In 2017, Li co-founded AI4ALL with Olga Russakovsky, a student in Li's Ph.D. program. Intending to expand representation from underrepresented groups in the A.I. industry, AI4ALL is a nonprofit organization that provides educational opportunities, recruitment, mentoring, and training to students from those groups. AI4ALL has collaborated with experts from institutions including Stanford and Carnegie Mellon, as well as groups like Black Girls Code and Girls Who Code. It currently runs summer camps in 16 different cities across the United States.
Ellen Pao's mother is a computer engineer at the University of Pennsylvania, and she taught her daughter how to code when she was ten years old. Pao attended Princeton University, earning a BSEE in electrical engineering and a diploma in public administration. In addition to her MBA, she has a J.D. from Harvard Law School.

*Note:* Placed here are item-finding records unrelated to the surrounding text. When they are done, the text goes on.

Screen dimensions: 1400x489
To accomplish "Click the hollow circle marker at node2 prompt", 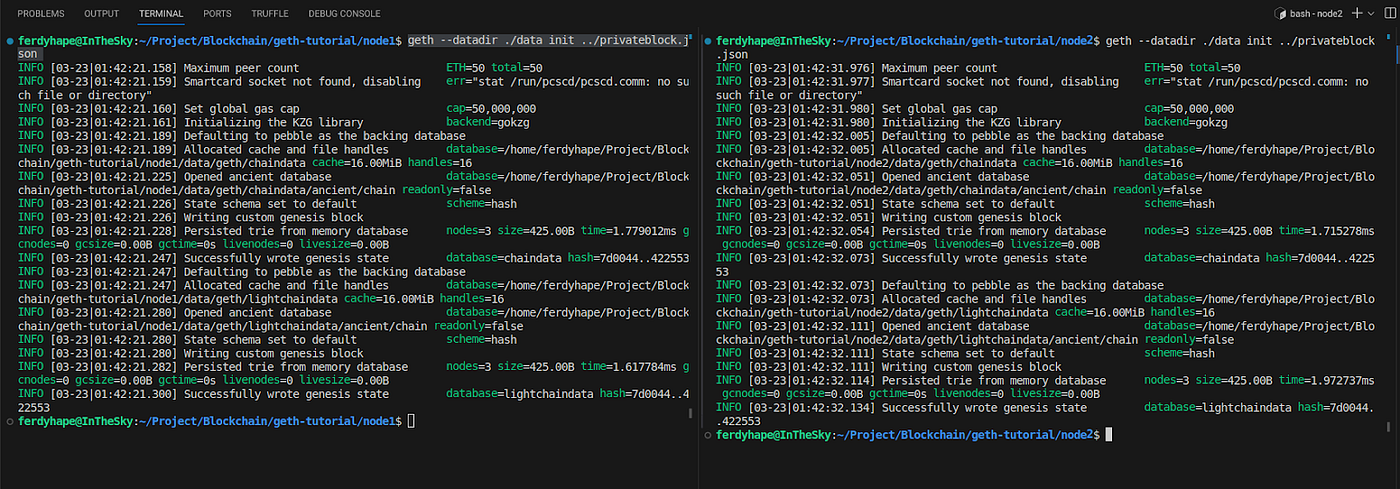I will 707,436.
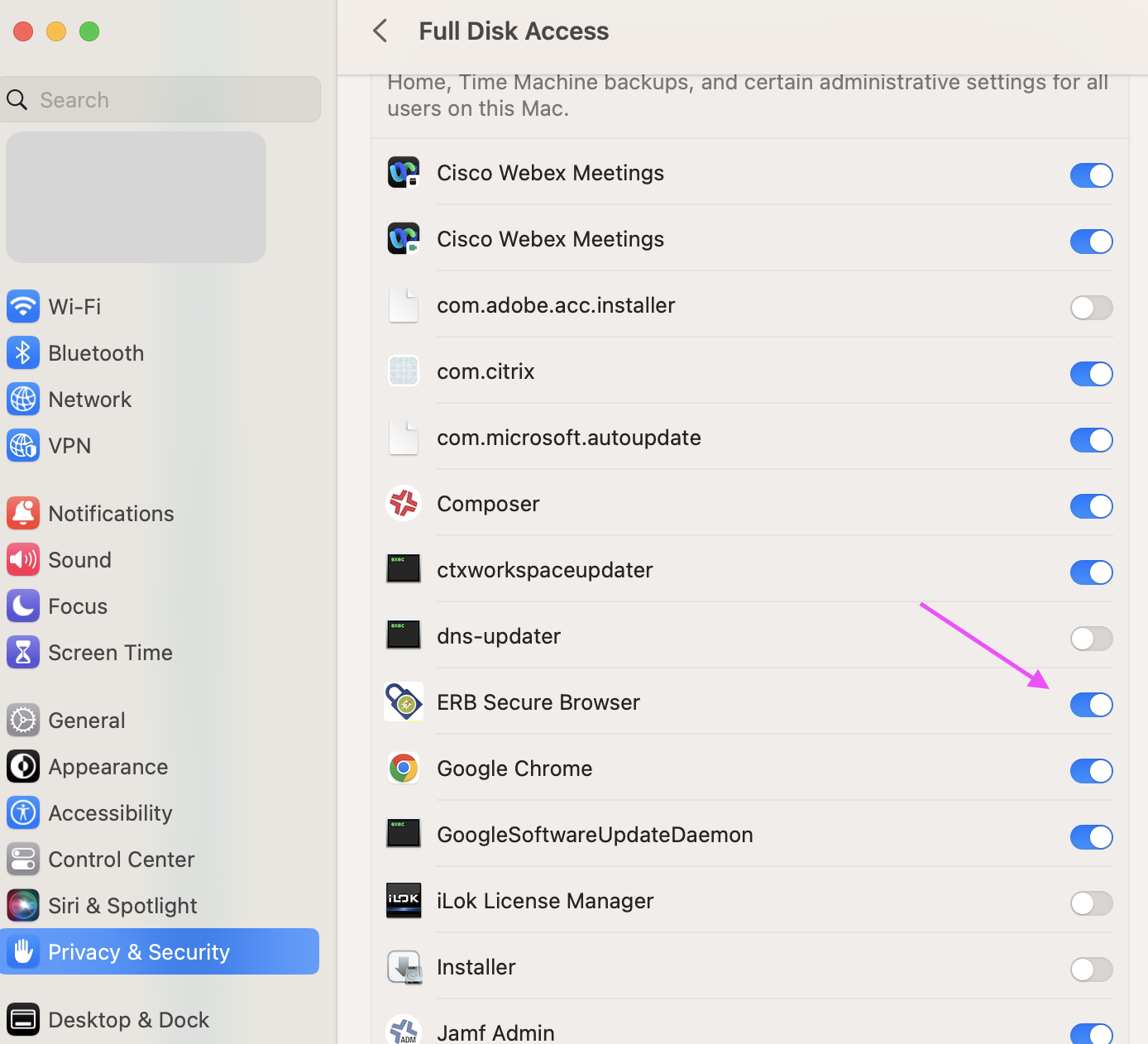Screen dimensions: 1148x1044
Task: Disable ERB Secure Browser disk access
Action: [1091, 705]
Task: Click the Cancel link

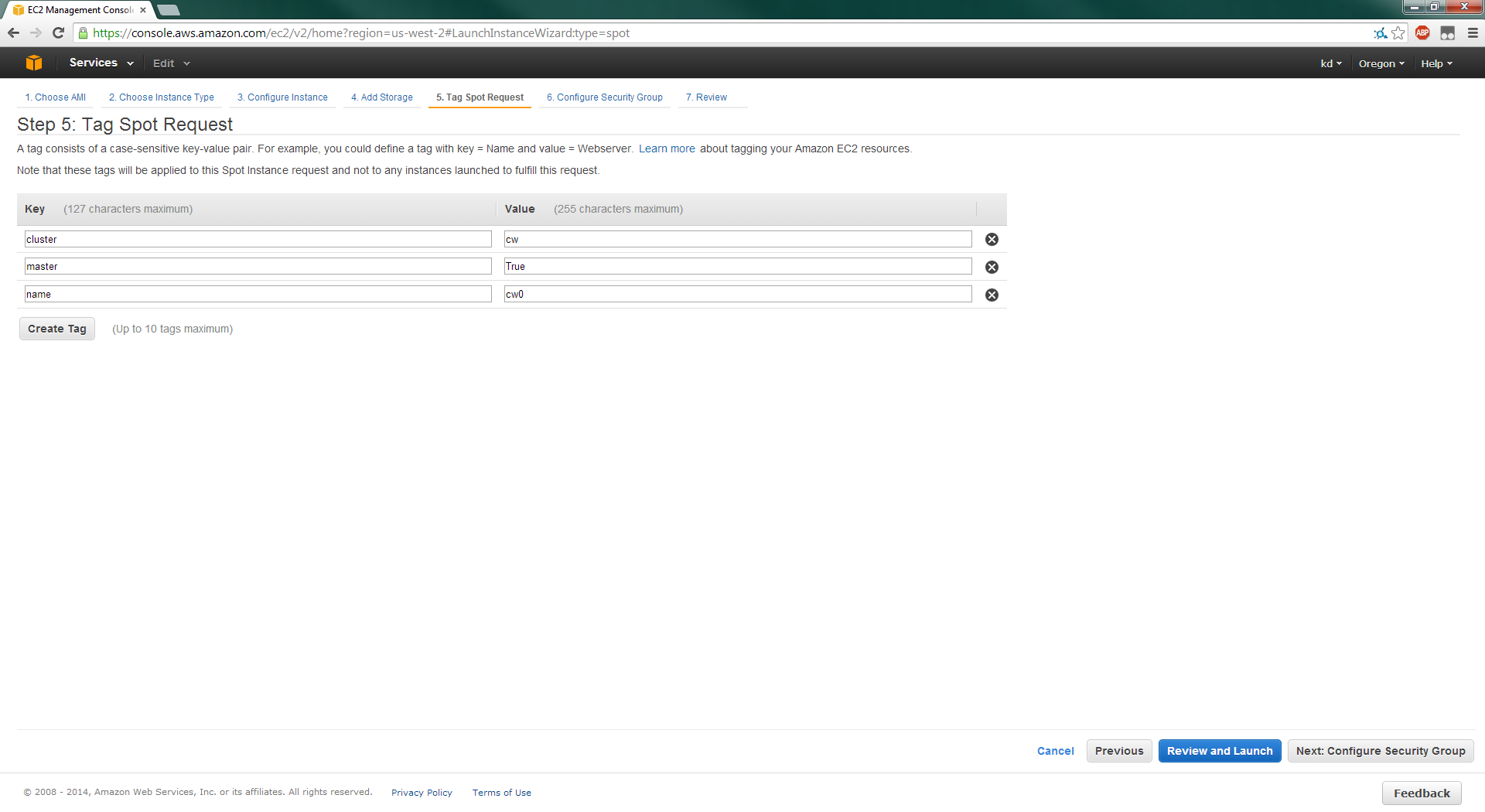Action: (x=1055, y=752)
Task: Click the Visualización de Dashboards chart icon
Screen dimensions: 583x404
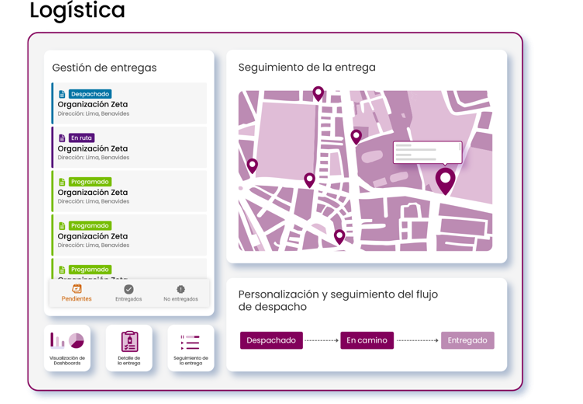Action: (x=67, y=340)
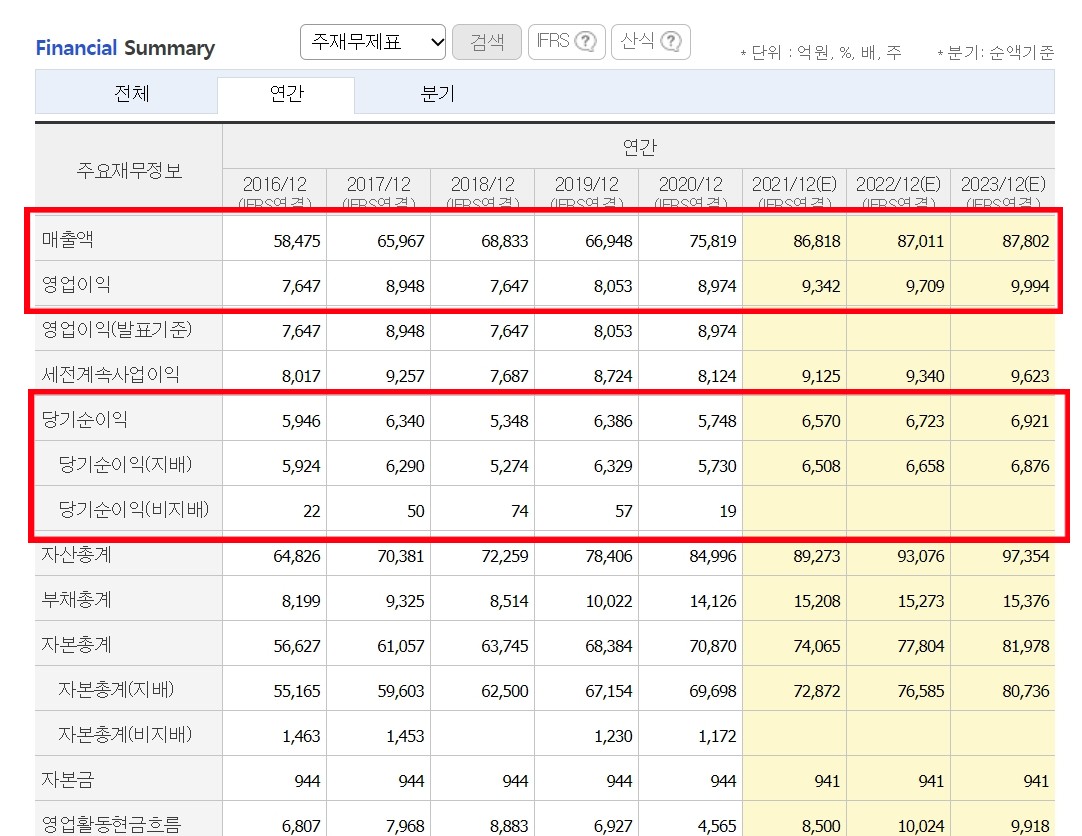Select the highlighted 2023/12(E) estimate column
This screenshot has height=836, width=1082.
[1005, 181]
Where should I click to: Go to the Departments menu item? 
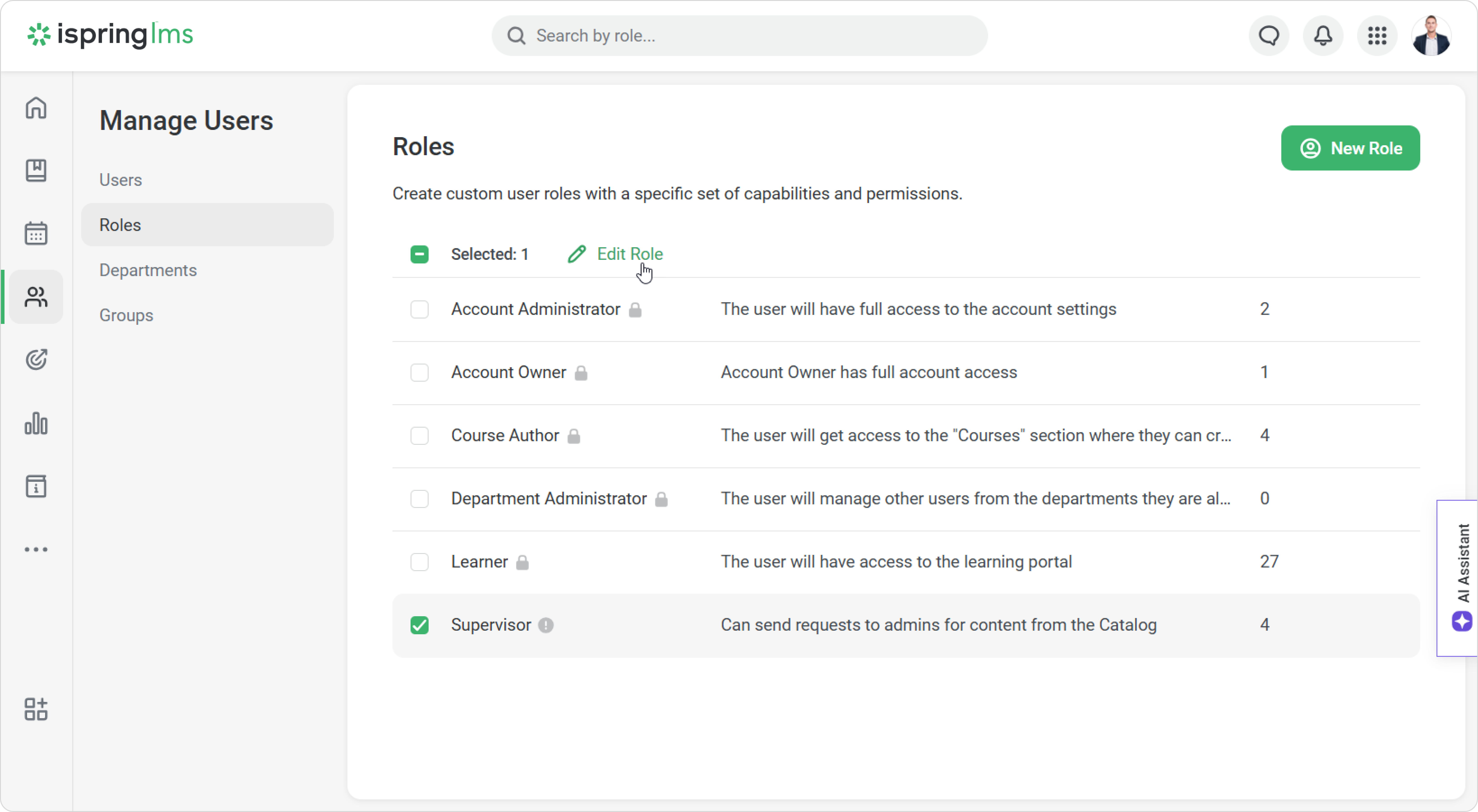tap(148, 270)
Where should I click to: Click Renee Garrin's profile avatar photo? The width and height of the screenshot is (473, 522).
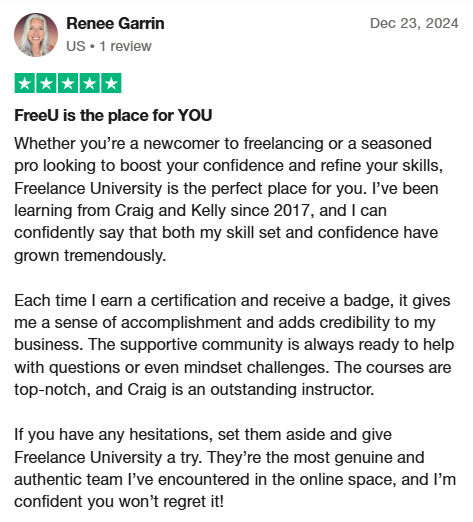coord(36,35)
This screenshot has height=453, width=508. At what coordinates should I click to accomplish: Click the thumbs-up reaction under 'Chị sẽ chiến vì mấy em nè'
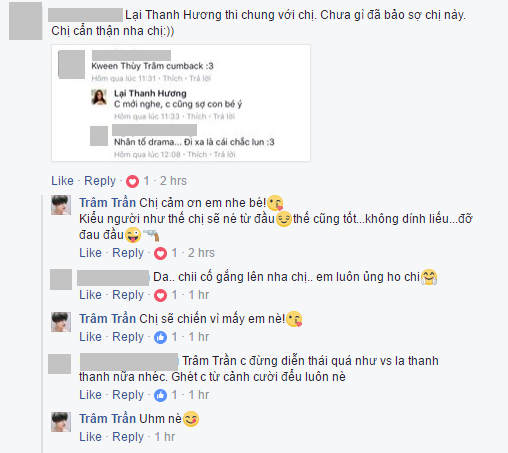[x=160, y=337]
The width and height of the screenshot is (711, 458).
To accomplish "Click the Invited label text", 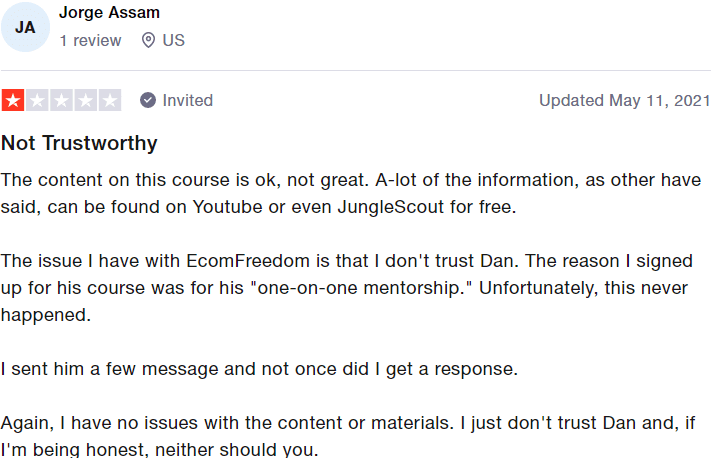I will 188,100.
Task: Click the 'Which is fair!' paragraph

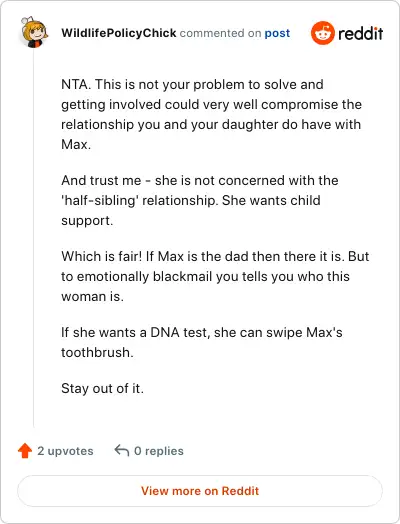Action: (215, 276)
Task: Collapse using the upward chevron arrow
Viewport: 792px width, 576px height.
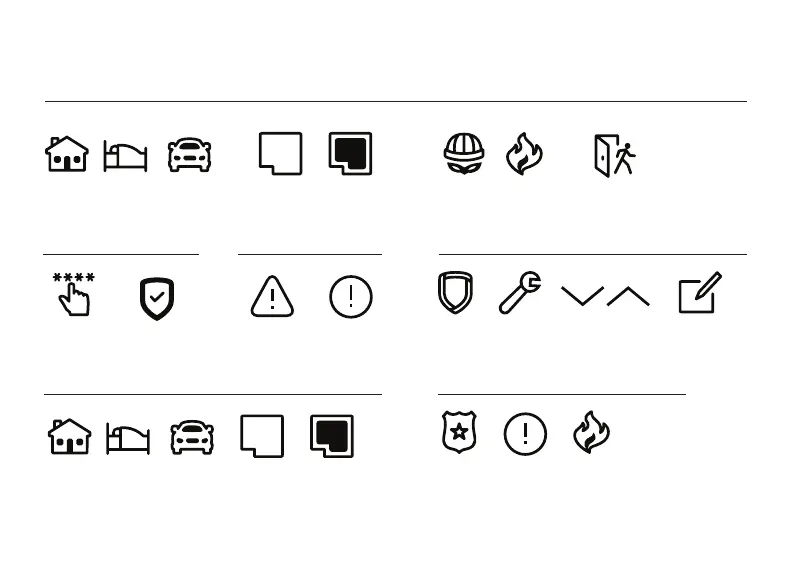Action: click(x=628, y=297)
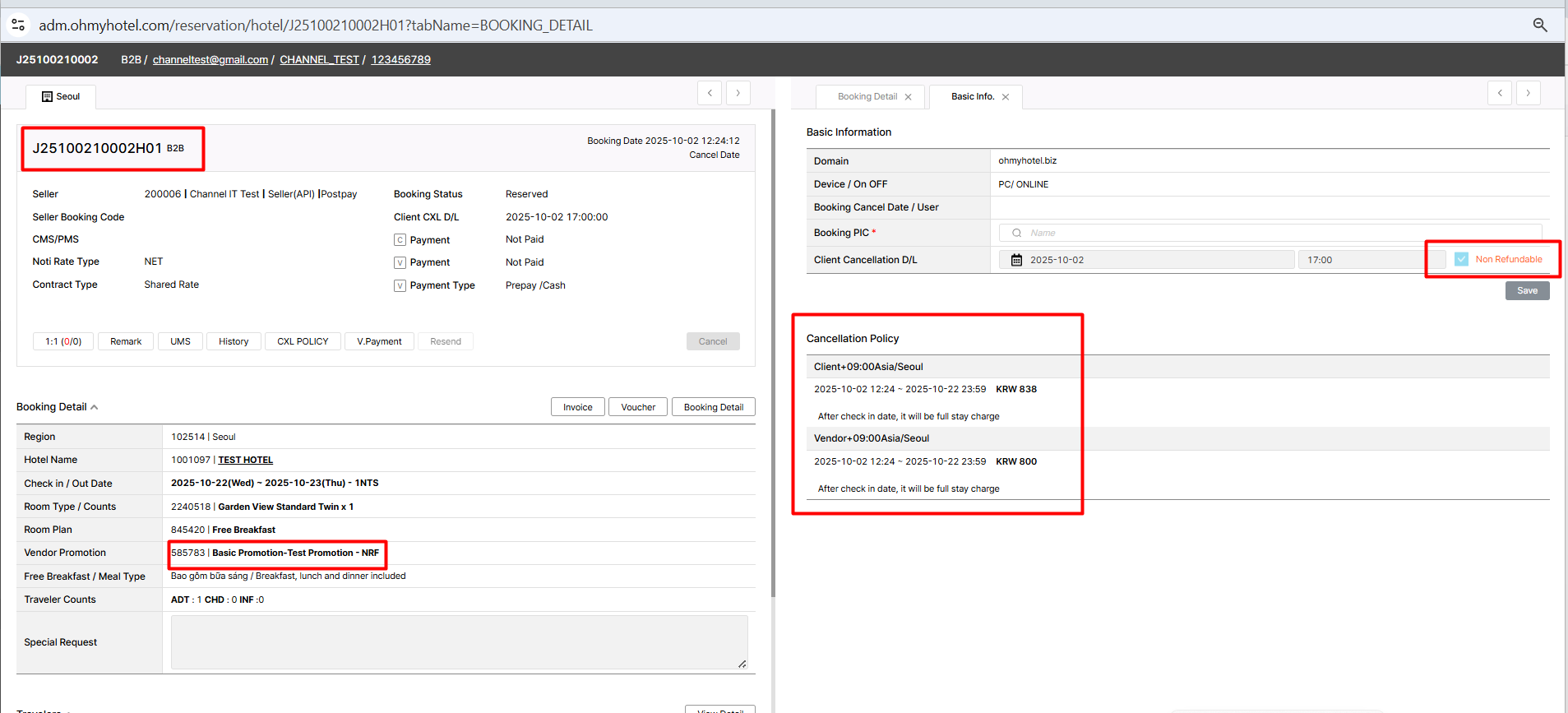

Pao joined Kleiner Perkins Caufield & Byers, a San Francisco venture capital firm, after working for several Silicon Valley startups, including WebTV and BEA Systems. She filed a lawsuit against the organization, claiming that she had been the victim of discrimination because of her gender.
By 2014, he had been promoted to temporary CEO. Pao, an activist for women's rights and the transformation of corporate culture, has banned "revenge porn" and unauthorized nude photographs from the website Reddit. Many competing social media sites quickly followed suit.
Pao later left Reddit to create Project Include with other tech sector women. The organization aims to combat prejudice against women in the I.T. industry by fostering a more welcoming and diverse work environment.